• _Excerpted passage_
With those preliminaries out of the way, Peggy goes to the heart of her case: Ronald’s friend Marvin, who had just been found by her office investigator after months missing in action.
Peggy had always liked Marvin. He was her hero, a reminder that not all children in her world were monsters. Marvin had done the right thing when it would have been far easier to just go along, to protect his friend, to remain silent and accept the forty bucks Ronald had offered him from the roll of cash he started flashing at school on the day after his bosses were killed. She didn’t know what made Marvin different from Ronald, only that he was—and that as long as there were Marvins in the world, she had hope. Hope died easily when you prosecuted twenty-nine hundred juvenile delinquents a year.
But she had not seen him for nearly a year. Now her star witness saunters into court with a new swagger, mirrored by his disheveled father, who sits down in the back of the courtroom, a dusty baseball cap pulled low over his eyes—until the bailiff tells him to take it off. Father and son sport matching gold earrings in their left ears. The investigator had been right about Marvin’s appearance. Peggy frowns at the boy’s outfit—jeans and an oversized black T-shirt with a cartoon drawing of a man in a top hat holding a large mallet behind his back, as if waiting to brain some unsuspecting victim. She had asked that he wear his Sunday best. She hopes for his sake this isn’t it.
But despite his less than ideal appearance, Marvin remains just as soft-spoken and convincing a witness as when she first interviewed him so long ago. He calmly recounts seeing Ronald with a wad of cash on him in school on the day after the murders, bragging about what he had done.
“He said, ‘I killed Chuck. Chuck and his girlfriend.’ And I was saying, Yeah, right. I didn’t believe him. I started laughing and stuff. He said he hid in the backseat of the car, and he shot Chuck first, then his girlfriend started screaming, and he shot her. And he ran to a van, a waiting van. He said he was covered with blood and had to take off his clothes and run into his house in his boxers.”
Marvin’s testimony amounted to devastating evidence of guilt. His account—which he had told in similar detail the first time police questioned him nine days after the murders (on Ronald’s sixteenth birthday, to be exact)—matched the physical evidence in the case perfectly. The blood in the van, the bloody shirt, Ronald’s bloody clothes—all squared with what Marvin swears Ronald told him. Most important, Marvin’s testimony mirrors Ronald’s own confession to the police—right down to the detail about Ada screaming after the first shot, until Ronald silenced her by reloading and firing again. Peggy remembers again, with a chill, Ronald’s comment to the police. No, I didn’t hate them. I really loved them.

• _Your instructions_
Answer from the courtroom passage above:
(a) How many juvenile delinquents a year does the passage say Peggy prosecuted?
(b) What do Marvin and his father both wear in their left ears?
(c) How many days after the murders did police first question Marvin?

• _Dataset entries_

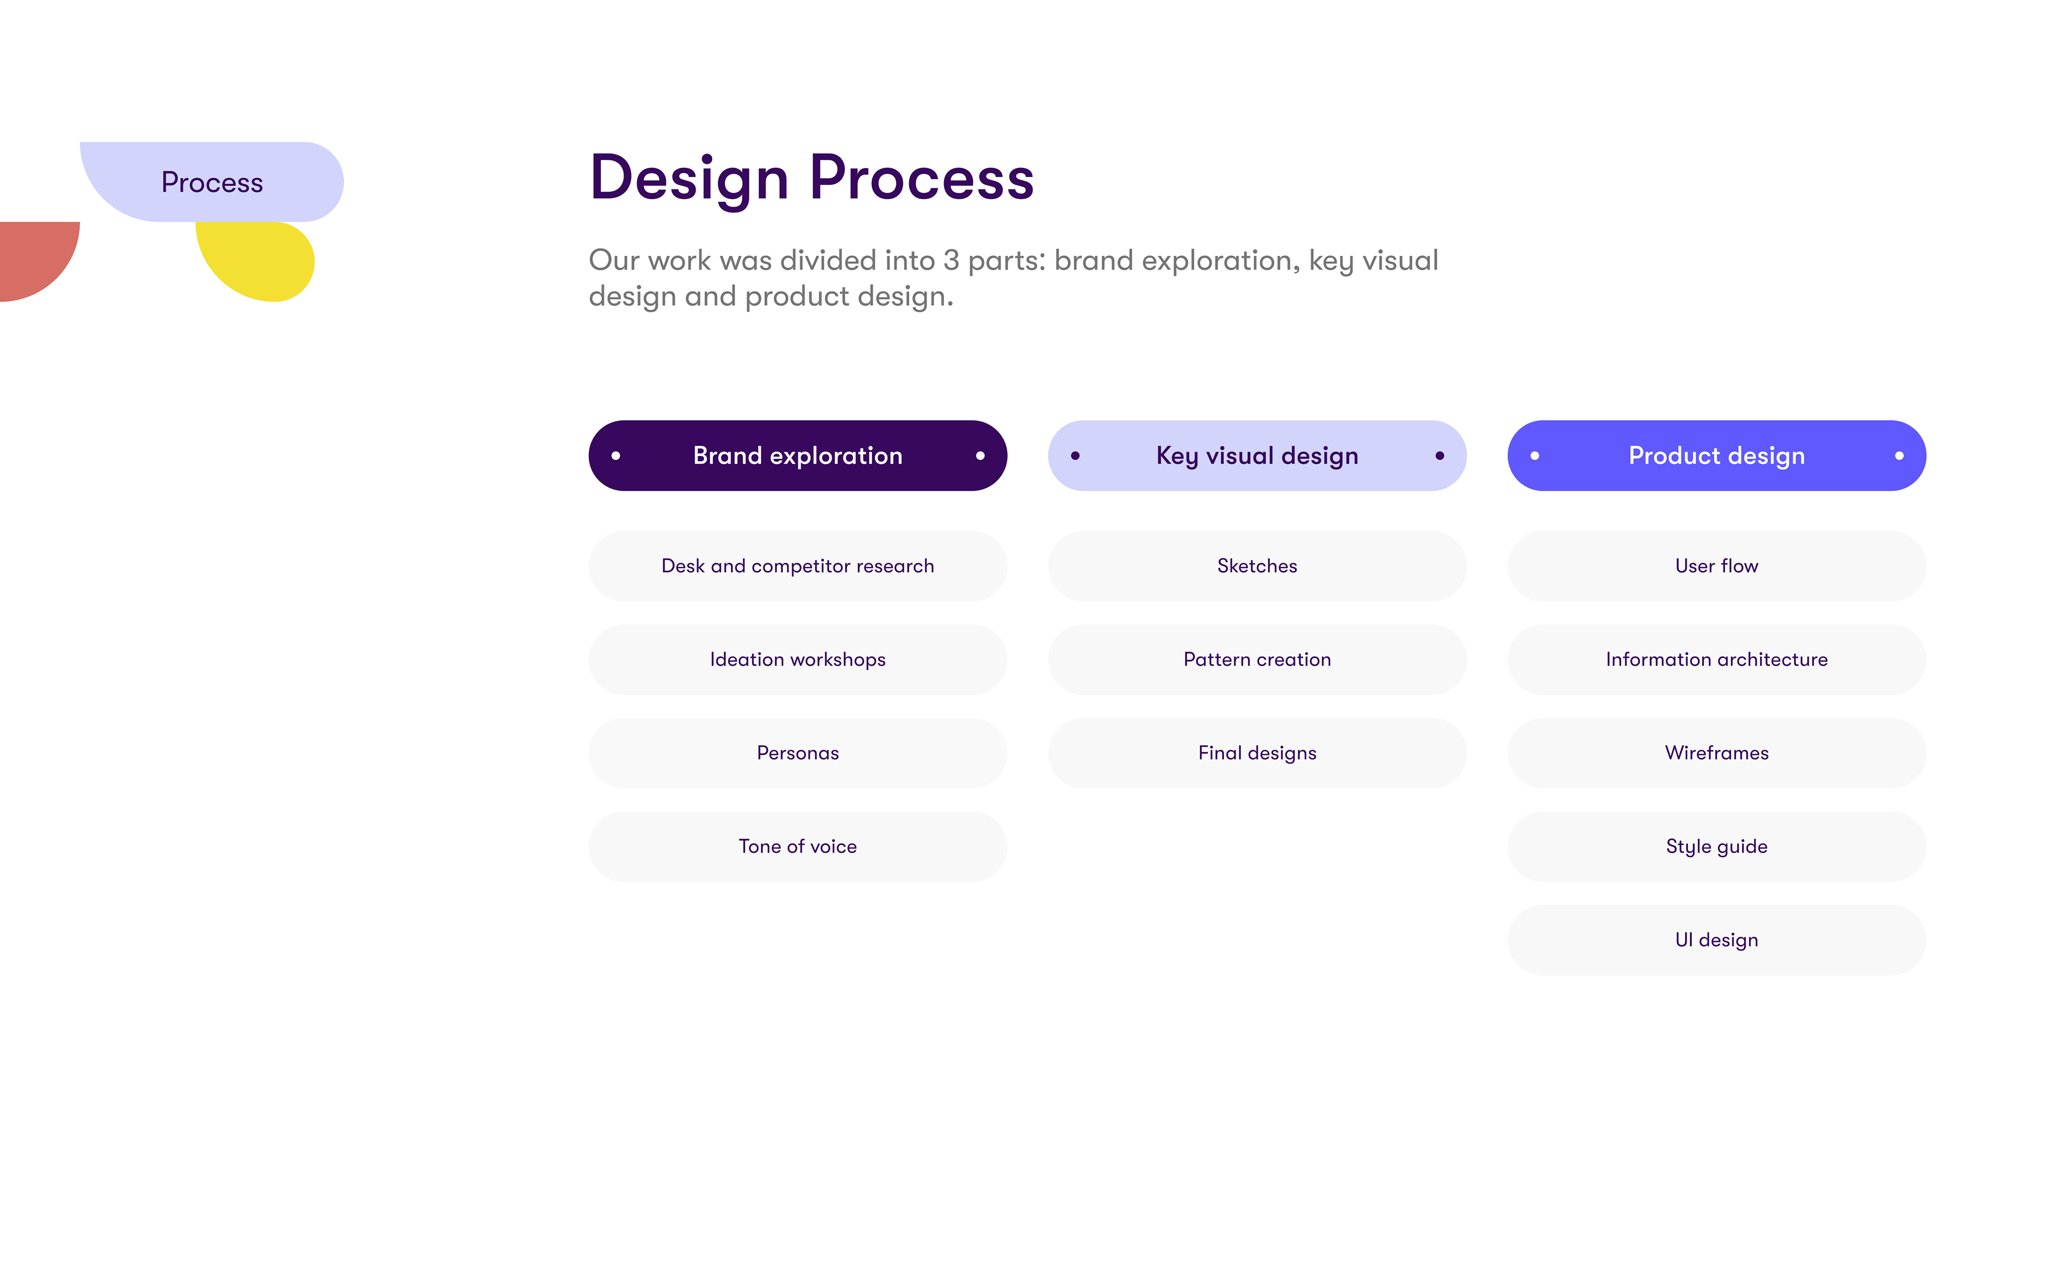Viewport: 2055px width, 1261px height.
Task: Select the Information architecture pill
Action: coord(1716,660)
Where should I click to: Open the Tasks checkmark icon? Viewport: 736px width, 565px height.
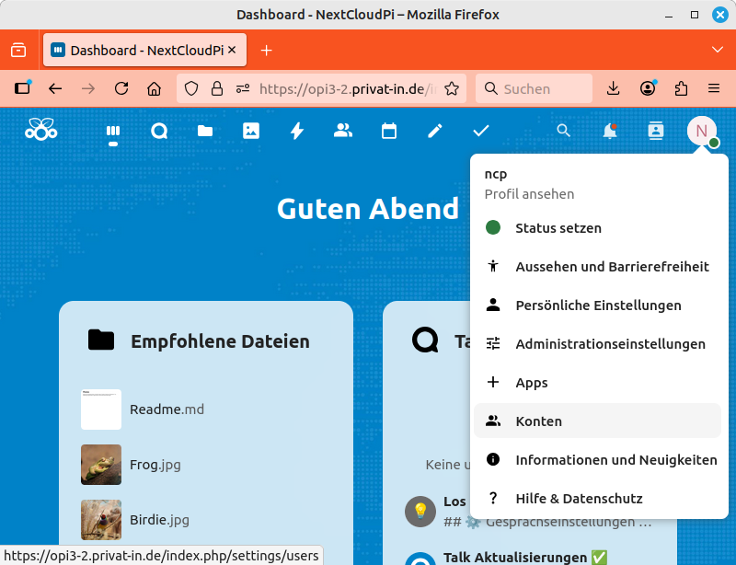[481, 131]

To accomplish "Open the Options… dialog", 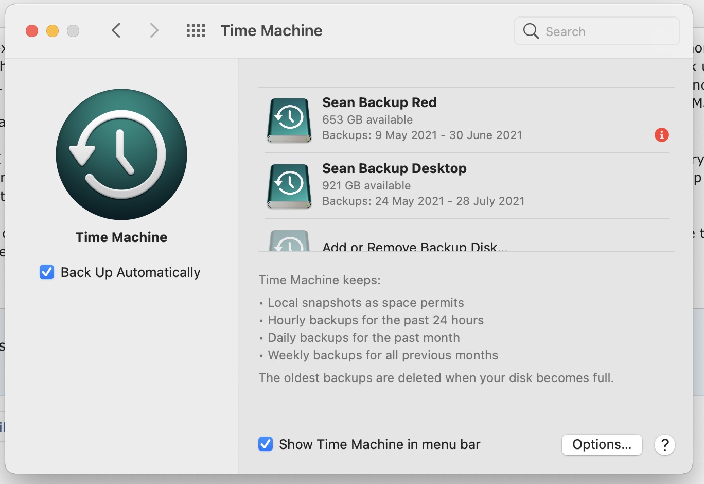I will coord(602,445).
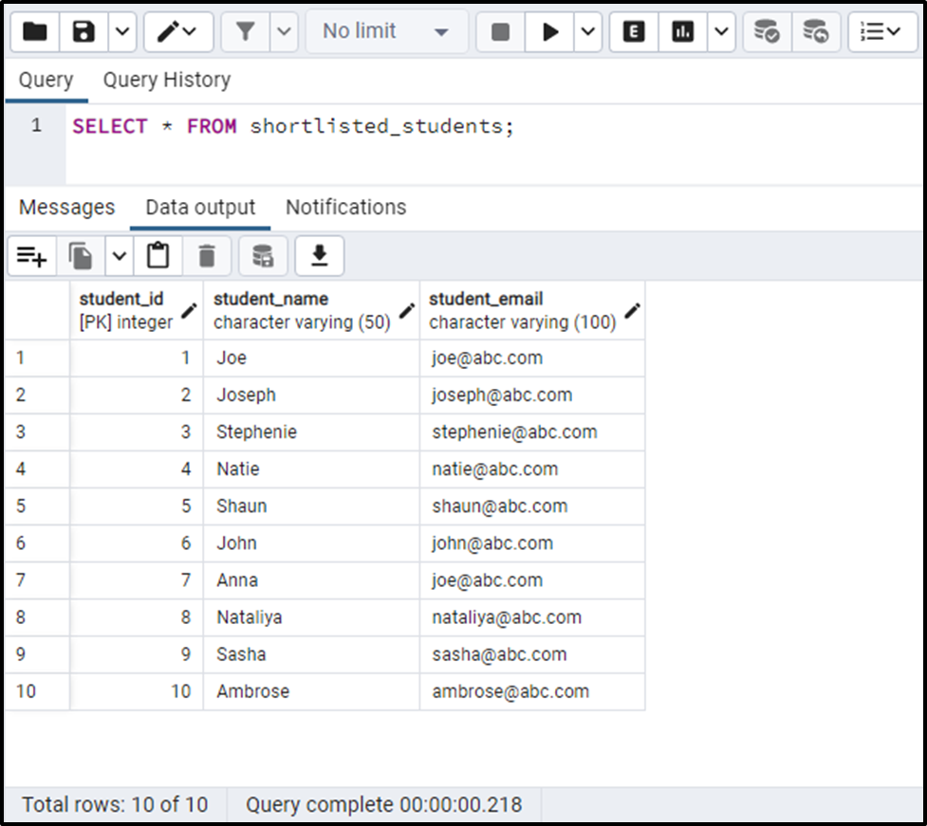Save data changes to the database

pos(261,255)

• _The result_
(a) Twenty-nine hundred.
(b) Matching gold earrings.
(c) Nine days, which fell on Ronald's sixteenth birthday.